▶ _INPUT DATA_
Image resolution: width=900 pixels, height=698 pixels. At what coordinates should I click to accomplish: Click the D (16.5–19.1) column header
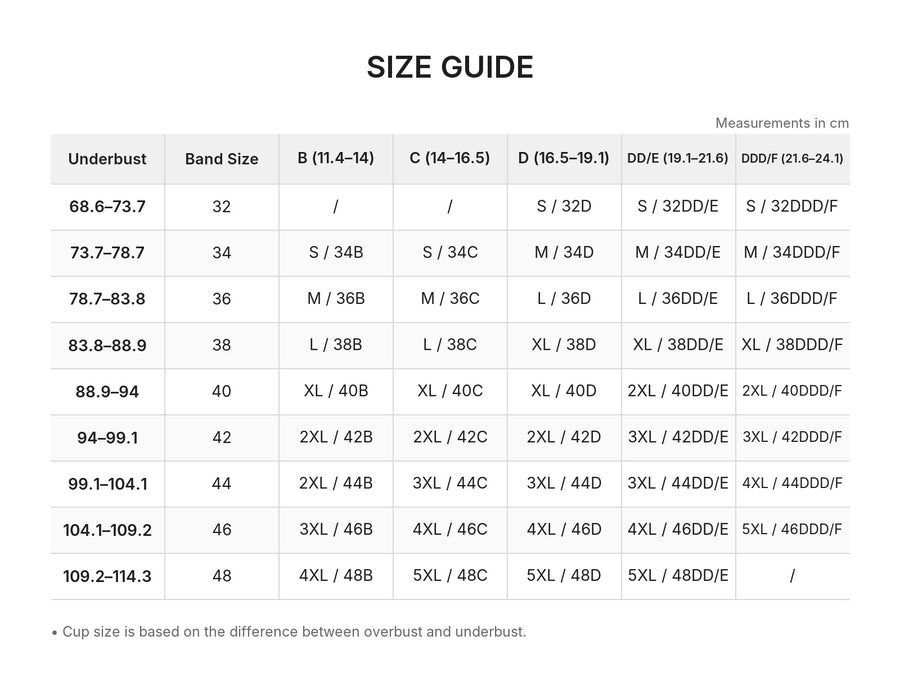(564, 158)
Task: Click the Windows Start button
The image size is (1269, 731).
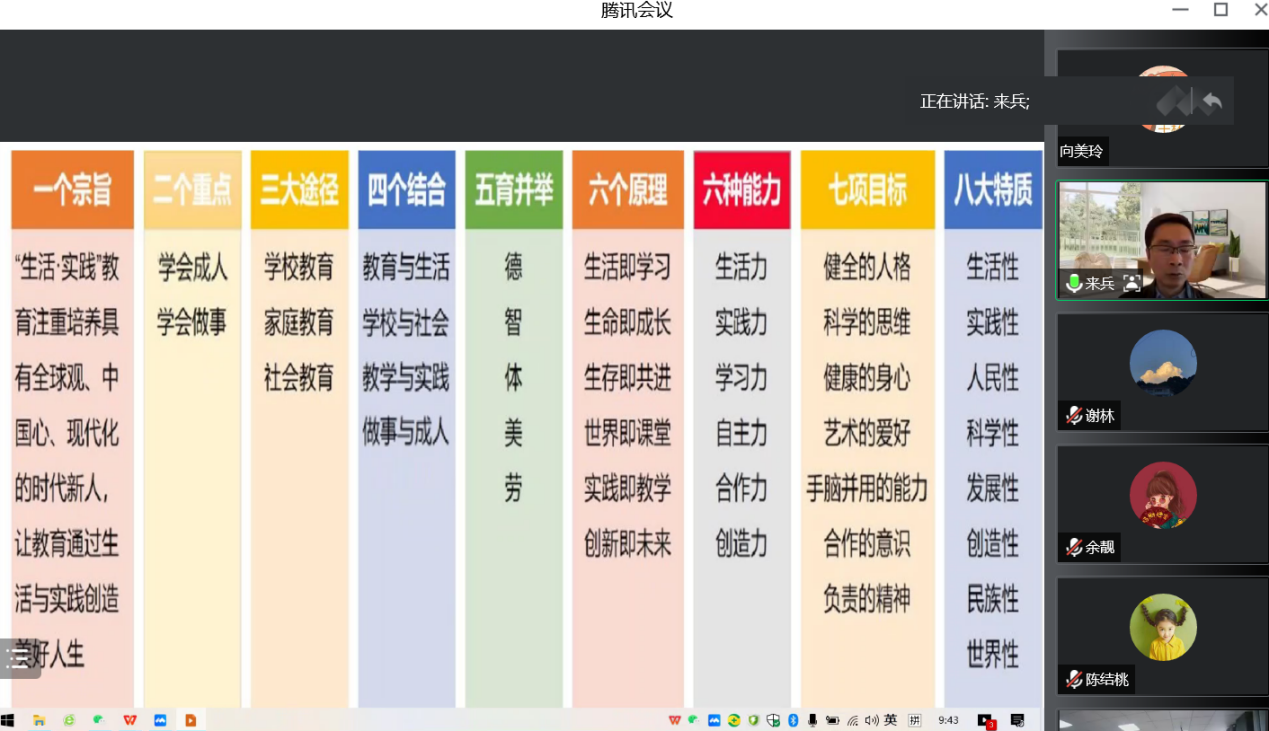Action: point(8,720)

▶ _INSTRUCTIONS FOR THE TASK_
Every record must be duplicated exactly, except for the pictures, which are left out.

▶ _WRITTEN SOLUTION_
Image resolution: width=900 pixels, height=698 pixels. At what coordinates should I click to accomplish: Click the D (16.5–19.1) column header
(564, 158)
Task: Click the Windows Start button
The image size is (1269, 731).
Action: point(8,720)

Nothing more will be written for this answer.